When real-time ETL for Kudu can perform the processing in-memory, while the data is in motion, it can scale to handle large volumes without introducing latency and will accelerate the time to insight. It also simplifies the overall data architecture, enabling end-to-end recoverability and full resiliency.

3. Is it secure and reliable in processing, including enabling exactly once processing (E1P) and delivery?

Security is always a key consideration and becomes more problematic if the real-time ETL involves multiple products. Enabling end-to-end security across various components can require a lot of effort to reliably meet your strict data security requirements. Choosing a real-time ETL solution with built-in end-to-end security saves you from significant risks and costs.

The same applies to reliability. Can you trust the insight from your fast analytics if the processing or delivery contains duplicates or misses data? Mission-critical use cases require full trust in the data you put in.

As we all know: Garbage in, garbage out.  It becomes much more difficult to guarantee E1P if there are time windows involved, for example in aggregations. That’s why choosing a platform that automatically recovers after an outage without manual intervention will save you development and maintenance costs, as well as prevent inaccurate conclusions and actions.

4. Is the coding language accessible to all the groups that need to be involved?

The longevity of any solution is also dependent on how widely it is used and accepted within the organization. When a data integration tool is easy to understand and easy to use for different groups, especially for the business teams, its adoption will likely be faster.

While Java, Scala and other coding languages are popular for analytics solutions, using a SQL-based language to process the data will support that expansion to a large set of users. It also reduces the stress of maintaining harder-to-find skill sets to support the solution.  In addition, providing the end users with an intuitive UI, in addition to command line options for power-users, will increase development productivity for this broad user group.

5. Does it provide you the flexibility to move the data to new targets, especially in the cloud?

Technology requirements change. While you might have a specific endpoint like Apache Kudu in mind today, new requirements may dictate other technologies in the future.

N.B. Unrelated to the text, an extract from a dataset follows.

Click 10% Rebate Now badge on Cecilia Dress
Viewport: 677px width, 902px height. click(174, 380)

(Khakimullin Aleksandr/Shutterstock)

The flexibility to supply raw or processed data to other on-premises and cloud targets simplifies, and future-proofs your data architecture. Furthermore, for many data sources, especially database change data capture, reading the same data multiple times can add unacceptable overhead to source systems.

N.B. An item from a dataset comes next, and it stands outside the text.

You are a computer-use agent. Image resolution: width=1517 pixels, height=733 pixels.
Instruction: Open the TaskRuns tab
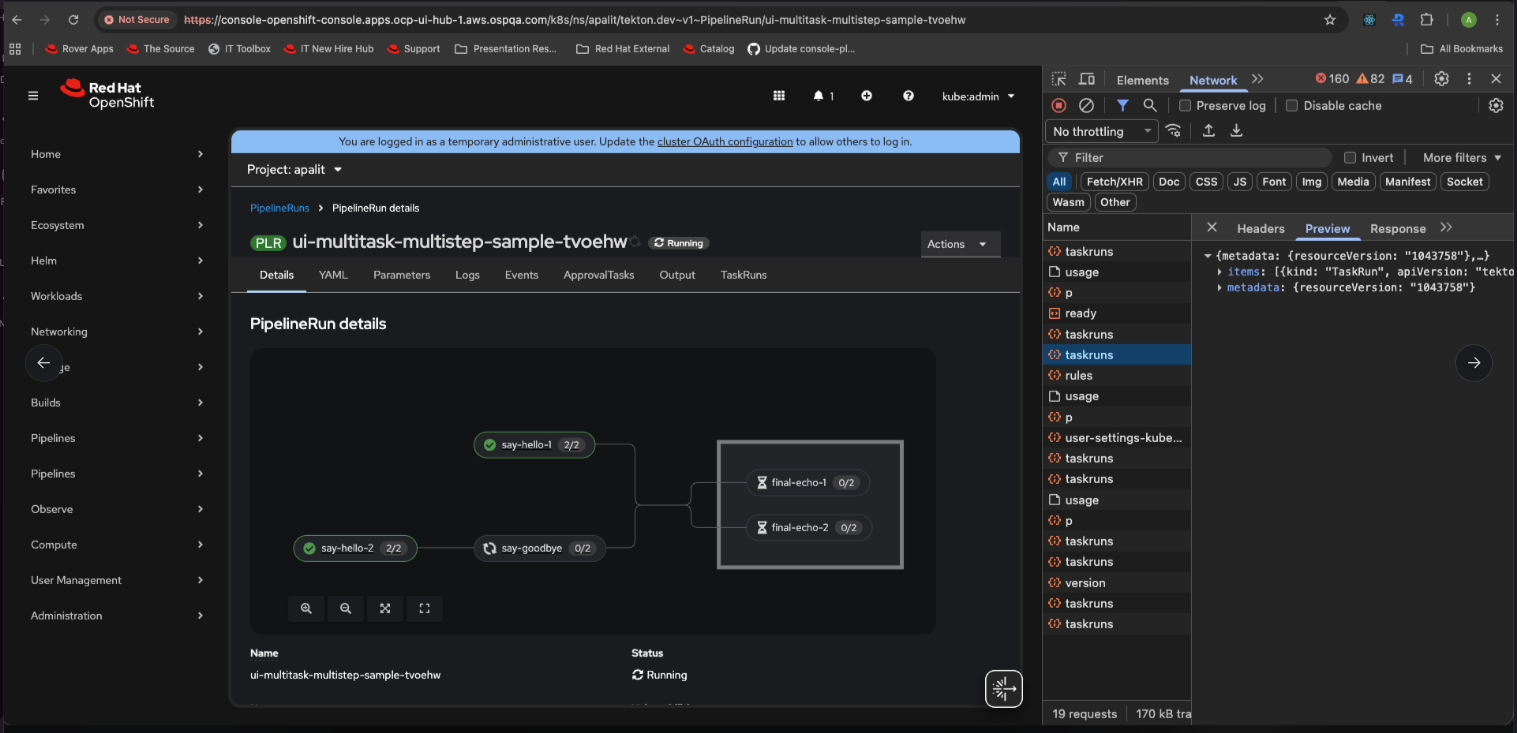click(x=743, y=275)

When looking at real-time ETL solutions, you should consider whether data read from a single source can be delivered to multiple targets simultaneously. These targets could include Kudu, as well as Kafka for real-time data distribution, and cloud technologies for elastic scalability.

When you feed pre-processed data from your high-velocity data sources to Kudu in real-time using a secure, reliable, and easy-to-use solution, you can gain the maximum benefit from your fast analytics applications with the least amount of effort. 

About the author: Irem Radzik leads product marketing at Striim. Before working for Striim, Irem was the Director of Product Marketing for Oracle Cloud Integration product group. Irem has more than 18 years of product management and marketing experience in enterprise software, financial services and consulting industries—with a focus on data and application integration, and business analytics technologies. She joined Oracle with the acquisition of GoldenGate Software in 2009. Before GoldenGate Software, Irem worked at Siebel Systems (now part of Oracle), TIBCO Software and Enkata Technologies. She holds an M.B.A. degree from the University of Pennsylvania, Wharton School of Business.